Book excerpt from Louis Armstrong: Master of Modernism, by Thomas Brothers

On the heels of terrific books on Bud Powell, Charles Mingus, Charlie Parker and Duke Ellington comes Louis Armstrong, Master of Modernism, author and Duke University Music Professor Thomas Brothers’ follow-up to his revered Louis Armstrong’s New Orleans.

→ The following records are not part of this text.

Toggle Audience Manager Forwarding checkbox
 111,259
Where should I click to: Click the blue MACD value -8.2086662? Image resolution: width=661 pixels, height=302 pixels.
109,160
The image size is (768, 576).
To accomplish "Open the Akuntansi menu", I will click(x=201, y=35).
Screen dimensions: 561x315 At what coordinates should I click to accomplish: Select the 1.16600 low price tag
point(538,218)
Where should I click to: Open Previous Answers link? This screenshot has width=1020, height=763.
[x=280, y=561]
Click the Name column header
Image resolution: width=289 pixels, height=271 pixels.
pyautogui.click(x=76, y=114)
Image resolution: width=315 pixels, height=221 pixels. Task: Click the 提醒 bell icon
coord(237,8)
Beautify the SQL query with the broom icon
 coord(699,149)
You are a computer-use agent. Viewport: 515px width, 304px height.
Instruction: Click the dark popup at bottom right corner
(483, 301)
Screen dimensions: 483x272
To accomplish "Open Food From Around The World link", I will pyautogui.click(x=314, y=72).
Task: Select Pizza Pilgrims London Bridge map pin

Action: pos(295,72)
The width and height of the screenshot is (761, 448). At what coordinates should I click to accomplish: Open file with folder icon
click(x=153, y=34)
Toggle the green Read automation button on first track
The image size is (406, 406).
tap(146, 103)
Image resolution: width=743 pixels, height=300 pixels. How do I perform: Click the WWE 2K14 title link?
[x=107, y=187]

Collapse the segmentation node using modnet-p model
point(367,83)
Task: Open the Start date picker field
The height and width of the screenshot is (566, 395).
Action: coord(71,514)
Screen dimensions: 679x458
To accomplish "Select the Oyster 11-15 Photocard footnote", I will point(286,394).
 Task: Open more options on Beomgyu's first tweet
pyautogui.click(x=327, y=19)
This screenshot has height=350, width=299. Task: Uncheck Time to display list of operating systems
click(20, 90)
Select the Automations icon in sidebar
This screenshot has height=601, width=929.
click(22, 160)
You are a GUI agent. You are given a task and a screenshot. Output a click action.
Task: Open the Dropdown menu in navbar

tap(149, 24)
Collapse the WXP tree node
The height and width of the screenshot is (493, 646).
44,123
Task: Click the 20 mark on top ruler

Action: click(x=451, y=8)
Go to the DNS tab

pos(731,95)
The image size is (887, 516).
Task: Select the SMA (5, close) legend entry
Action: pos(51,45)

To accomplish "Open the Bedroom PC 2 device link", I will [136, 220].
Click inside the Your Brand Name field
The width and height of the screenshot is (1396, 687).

In the book’s introduction, Brothers reports that his book picks up where Louis Armstrong’s New Orleans left off, with Armstrong’s 1922 Chicago arrival, and ends ten years later. He writes, “My main thesis is that the success of this nimble-minded musician depended on his ability to skillfully negotiate the musical and social legacies of slavery. Indeed, his career can be understood as a response to these interlocking trajectories.” I have just begun reading it and have been taken in by “Welcome to Chicago,” the book’s first chapter that tells the story of what Armstrong would have seen as he entered Lincoln Gardens for the first time in August, 1922; for example, the racially inflected floor show whose “centerpiece of the presentation is a row of light-skinned dancing girls;” dancing couples in an environment where “correct dancing is insisted upon” (to keep immorality charges at bay); and the local white musicians — “alligators” — described as “the little white boys…motivated to learn the music and cash in.”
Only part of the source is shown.